**Lesetext:**
Senat lässt Bürger im Regen stehen

Staat will Brunnenanlage im Blumenviertel schließen, wenn Bürger nicht selbst zahlen

  • Jan Schroeder
  • Lesedauer: 4 Min.

Der Boden ist feucht, die Tapete löst sich, und der Schimmel hat sich an den Wänden breitgemacht: Bisher verhinderte die Pumpe der Heberbrunnenanlage im Blumenviertel in Neukölln das Schlimmste, und dennoch liefen während der Regenfälle diesen Sommer wieder Keller voll. Thilo Vetter und andere Anwohner klagen nun gegen den Senat.

»Wenn die Anlage abgeschaltet wird, steigt hier der Grundwasserspiegel um einen bis eineinhalb Meter«, sagt Vetter und öffnet in seinem Keller einen Schacht, in dem schon jetzt bis knapp unter den Kellerboden Grundwasser steht. »Das Wasser würde in die Wände gehen, sich bis in den Wohnbereich hochziehen und nebenbei die ganze Statik zerstören«, sagt er. Der Senat will die Heberbrunnenanlage dennoch am 31. Dezember abschalten. Außer, so der Vorschlag des Senats, die Bürger gründen einen Verein, der die Brunnengalerie auf eigene Kosten weiterbetreibt. »Da müsste jemand für alle Risiken haften, und das will bei den Summen, um die es hier geht, wahrscheinlich niemand«, sagt Olaf Schenk, der Unterschriften dafür sammelt, dass der Senat den Brunnen weiterbetreibt. Er wohnt seit seiner Geburt vor 43 Jahren im Blumenviertel.

Der Senat hingegen sieht die Bürger in der Pflicht: »Die Brunnengalerie sollte lediglich das Wasser von Altlasten befreien, die vor der Wende entstanden sind. Diese Altwassersanierung ist längst beendet. Jetzt kann der Staat schon aus rein rechtlichen Gründen die Anlage nicht mehr weiterbetreiben«, sagt Matthias Tang, Sprecher der Umweltverwaltung.

Am Donnerstag hat die CDU im Abgeordnetenhaus einen Antrag für den Weiterbetrieb der Brunnenanlage eingebracht, der an den Umwelt- und Verkehrsausschuss überwiesen wurde. Die Grünenfraktion twitterte dazu: »Wir verlängern nicht noch mal um 10 Jahre, wir führen jetzt eine Lösung herbei.« Mittels einer Umfrage bei den betroffenen Haushalten will der Senat herausfinden, ob die Bürger generell bereit wären, einen Verein zu gründen, der die Brunnenanlage in Zukunft verwalten könnte. Das offizielle Ergebnis steht noch nicht fest. Außerdem ist noch unklar, wie die Vereinslösung rechtlich und organisatorisch überhaupt aussähe. »Wir wollen den Betroffenen natürlich helfen«, sagt Tang.

**Offene Aufgabe:** Wie geht der Artikel über die Heberbrunnenanlage im Blumenviertel oben weiter? Setze ihn im Anschluss an den letzten Satz fort.

[Datensatzzeilen]
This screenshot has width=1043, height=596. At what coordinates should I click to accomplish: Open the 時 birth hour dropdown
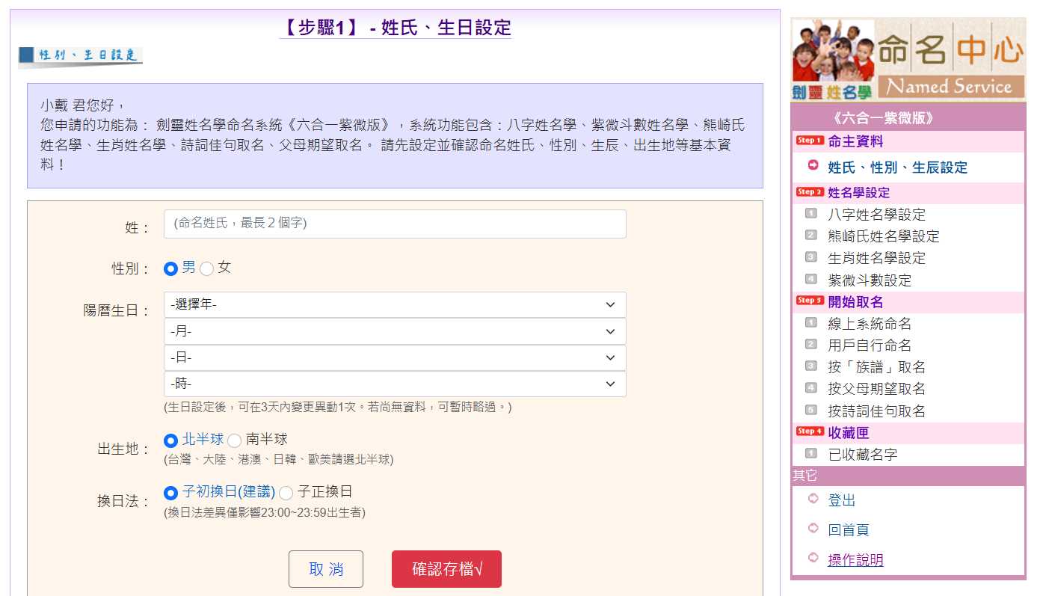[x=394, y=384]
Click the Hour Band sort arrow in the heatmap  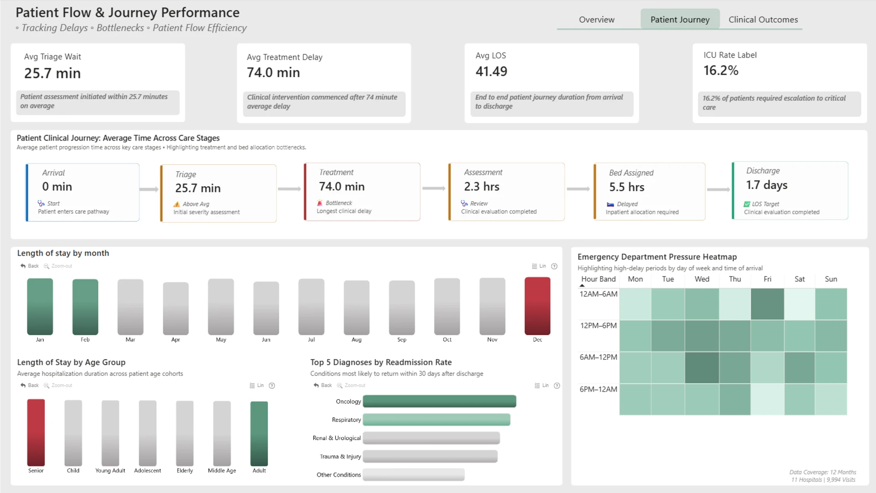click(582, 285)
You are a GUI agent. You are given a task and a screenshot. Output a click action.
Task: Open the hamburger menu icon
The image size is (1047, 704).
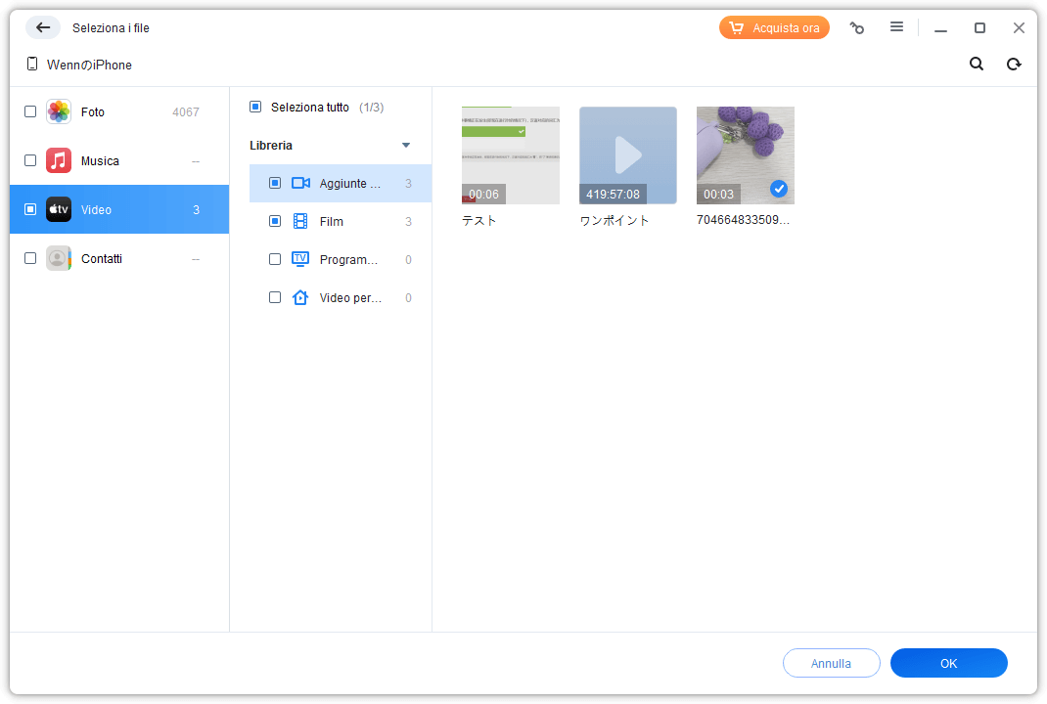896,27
* * *
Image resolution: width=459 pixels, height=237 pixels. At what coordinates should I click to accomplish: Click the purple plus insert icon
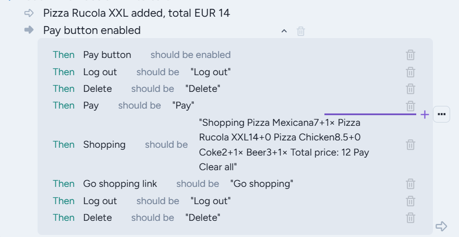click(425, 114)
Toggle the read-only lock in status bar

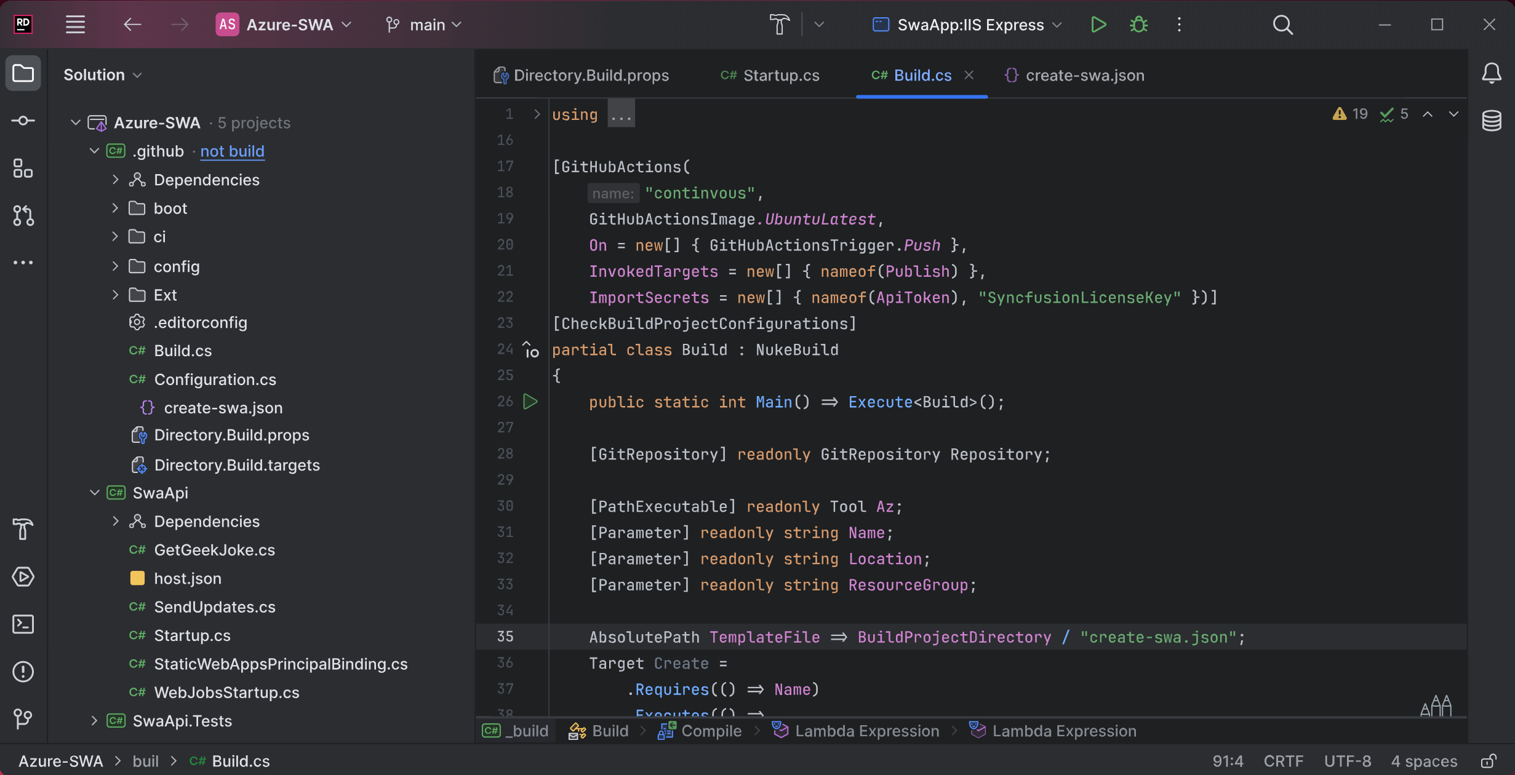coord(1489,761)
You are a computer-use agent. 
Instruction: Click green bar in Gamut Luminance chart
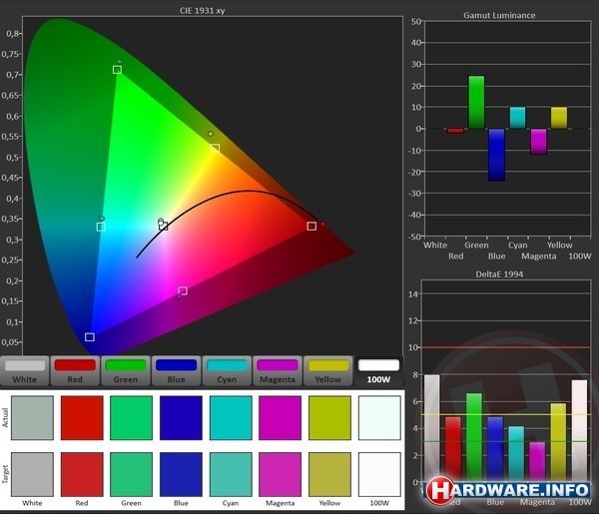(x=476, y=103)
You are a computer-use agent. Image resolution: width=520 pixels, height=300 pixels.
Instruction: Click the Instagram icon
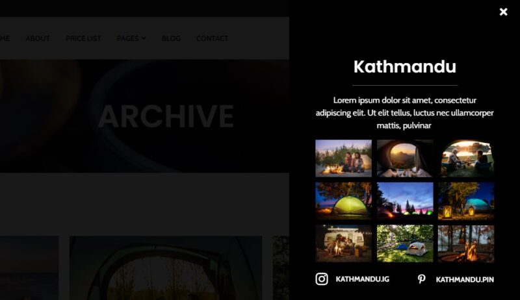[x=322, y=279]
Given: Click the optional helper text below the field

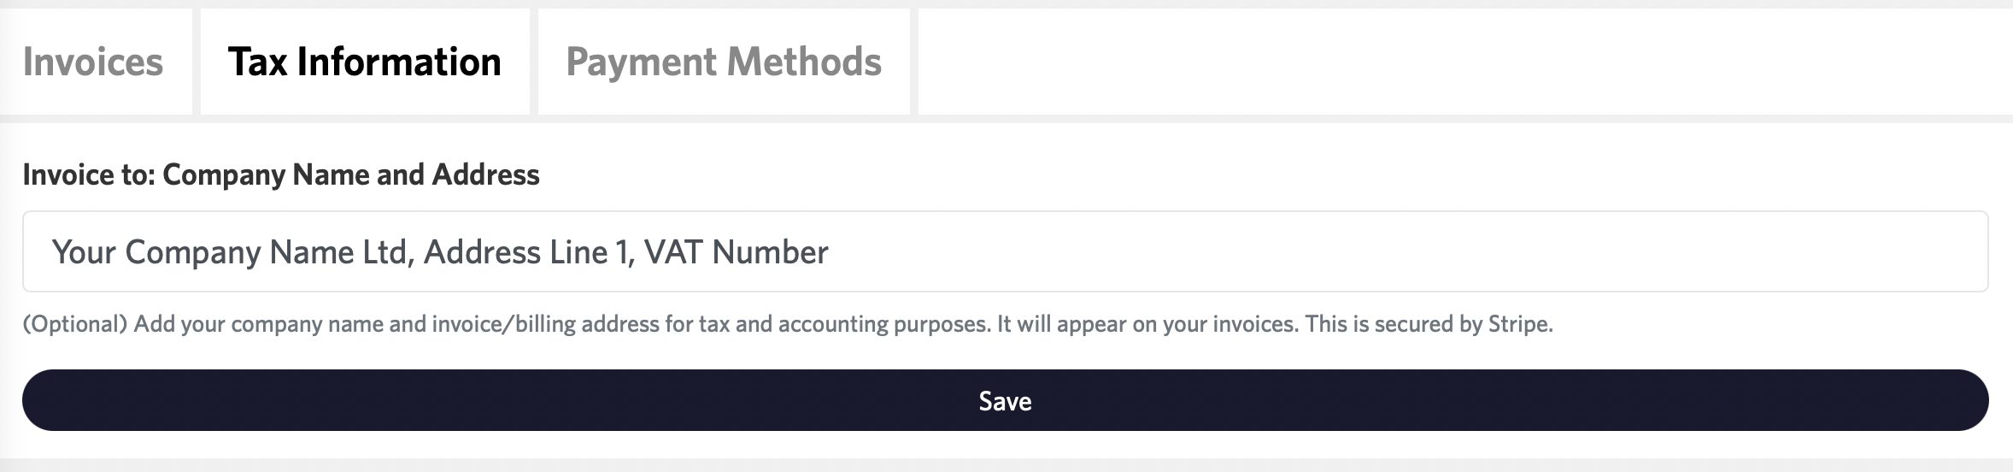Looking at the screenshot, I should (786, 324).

**Ergebnis:**
Davon sind einige Anwohner ganz und gar nicht überzeugt. »Die Argumentation des Senats ist fadenscheinig, es geht nicht um Altlasten, sondern um die Pflicht des Senats im Rahmen seiner Daseinsvorsorge, das im Jahre 1999 vom Abgeordnetenhaus gesetzlich übertragene Grundwassermanagement mit siedlungsverträglicher Grundwassersteuerung zu übernehmen«, sagt Klaus Langer, der zusammen mit Schenk Unterschriften sammelt und schon seit Anfang der 90er Jahre auf die Problematik im Brunnenviertel aufmerksam macht.

»Wer hier abschaltet, zerstört Wohnraum«, heißt es auf den roten Schildern, die Schenk, Langer, Vetter und andere im ganzen Viertel angebracht haben. Für sie stehen bis zu 4000 Haushalte auf dem Spiel. »Der Senat denkt, hier wohnen nur Großgrundbesitzer, dabei leben hier einfache Leute und ein Teil der Häuser sind sogar als Sozialwohnungen gebaut worden«, sagt Schenk.

Als in den Neunziger Jahren der Wasserverbrauch im Zuge der Deindustrialisierung in Ost-Berlin sank, stieg der Grundwasserspiegel. Damals hat der Senat interveniert und die Brunnenanlage gebaut, die nun abgeschaltet werden soll. Das kann auch Thilo Vetter nicht verstehen und zeigt auf den riesigen Heizöltank in seinem Keller: »Was glauben Sie, was passiert, wenn das ins Grundwasser kommt? Immerhin bin ich lange nicht der einzige, der so etwas im Keller hat«, sagt er.

Der Betrieb der Brunnenanlage kostet jährlich laut Auskunft der Umweltverwaltung etwa 250 000 Euro, wie hoch die Kosten für die Bürger und die Umwelt ausfallen würden, wenn nicht mehr abgepumpt wird, ist unklar. »Die wissen ganz genau, dass man die Brunnengalerie nicht ersatzlos streichen kann, aber öffentlich würde das natürlich niemand zugeben«, sagt Thilo Vetter. Als er bei der Polizei Strafanzeige gestellt hat, sei die diensthabende Beamtin erst skeptisch gewesen, habe sich dann aber selbst über den Senat empört.

Matthias Tang betont jedoch, dass »es nicht Aufgabe der Verwaltung ist politisch über das Grundwassermanagement zu entscheiden.« Währenddessen stehen die Bewohner des Blumenviertels weiter im Regen und warten auf konkrete Lösungsvorschläge des Senats.